Transplantation requires donor HSCs to engage with the proper supporting niche, survive, proliferate, and differentiate into mature blood cells. Not all patients have access to suitable donors. Immunological complications, such as graft-versus-host disease, contribute to high morbidity and mortality rates. For donors, the vast majority of transplants use HSCs from mobilized peripheral blood (mPB). Collecting HSCs from mPB requires a multi-day treatment, which comes with high rates of grade 4 and 5 side effects, including debilitating bone pain, headache, malaise, nausea, sub-febrile body temperature and night sweats. About 50% of contacted donors decline to donate and about half of those who decline do so because of fear of side effects or the inconvenience of spending days in the hospital for cell collection. Illuminating new molecular regulators of HSC transplantation can inform efforts to improve current HSC-based therapies by improving the efficiency of both transplant and collection of donor HSCs. Improved efficiency could reduce HSCs numbers required per transplant, easing the donation process. This could also allow for increased use of cord blood HSCs, which are currently limited in application due to delayed engraftment kinetics that largely result from small cell numbers.

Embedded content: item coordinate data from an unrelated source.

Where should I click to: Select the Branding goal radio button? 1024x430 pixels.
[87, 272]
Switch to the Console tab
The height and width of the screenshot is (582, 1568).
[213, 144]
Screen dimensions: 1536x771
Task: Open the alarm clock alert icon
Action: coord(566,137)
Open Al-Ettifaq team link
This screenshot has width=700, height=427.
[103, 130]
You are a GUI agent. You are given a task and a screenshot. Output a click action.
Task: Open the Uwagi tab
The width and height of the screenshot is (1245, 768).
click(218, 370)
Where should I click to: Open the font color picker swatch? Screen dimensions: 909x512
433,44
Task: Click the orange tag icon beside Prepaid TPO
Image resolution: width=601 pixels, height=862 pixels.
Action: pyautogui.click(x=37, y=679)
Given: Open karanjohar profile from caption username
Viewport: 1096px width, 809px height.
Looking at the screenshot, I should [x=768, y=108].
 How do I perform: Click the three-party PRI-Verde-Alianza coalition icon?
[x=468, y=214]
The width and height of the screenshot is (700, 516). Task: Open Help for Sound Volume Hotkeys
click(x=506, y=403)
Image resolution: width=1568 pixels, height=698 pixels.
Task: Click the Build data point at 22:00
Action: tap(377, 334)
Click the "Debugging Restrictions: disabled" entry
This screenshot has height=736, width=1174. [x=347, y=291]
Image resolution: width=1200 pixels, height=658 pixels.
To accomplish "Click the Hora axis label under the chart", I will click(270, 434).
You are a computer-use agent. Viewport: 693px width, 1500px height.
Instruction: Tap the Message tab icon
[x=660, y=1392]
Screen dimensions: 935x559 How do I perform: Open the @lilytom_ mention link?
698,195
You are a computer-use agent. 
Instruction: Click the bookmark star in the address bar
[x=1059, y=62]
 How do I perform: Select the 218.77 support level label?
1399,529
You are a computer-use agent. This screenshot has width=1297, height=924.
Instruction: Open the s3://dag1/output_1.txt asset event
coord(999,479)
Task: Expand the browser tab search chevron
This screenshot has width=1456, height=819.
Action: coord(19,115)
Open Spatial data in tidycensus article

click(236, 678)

In summary, HSC transplantation is an excellent therapeutic approach, extensively use to treat hematopoietic pathologies, but it is still far to be perfect. Thus, in the Morales-Hernández lab, we want to have a better understanding of the intrinsic and extrinsic factors that control HSC self-renewal, stemness, homing, engraftment, and hematopoietic reconstitution, which could lead to novel strategies to overcome challenges currently facing HSC transplantation.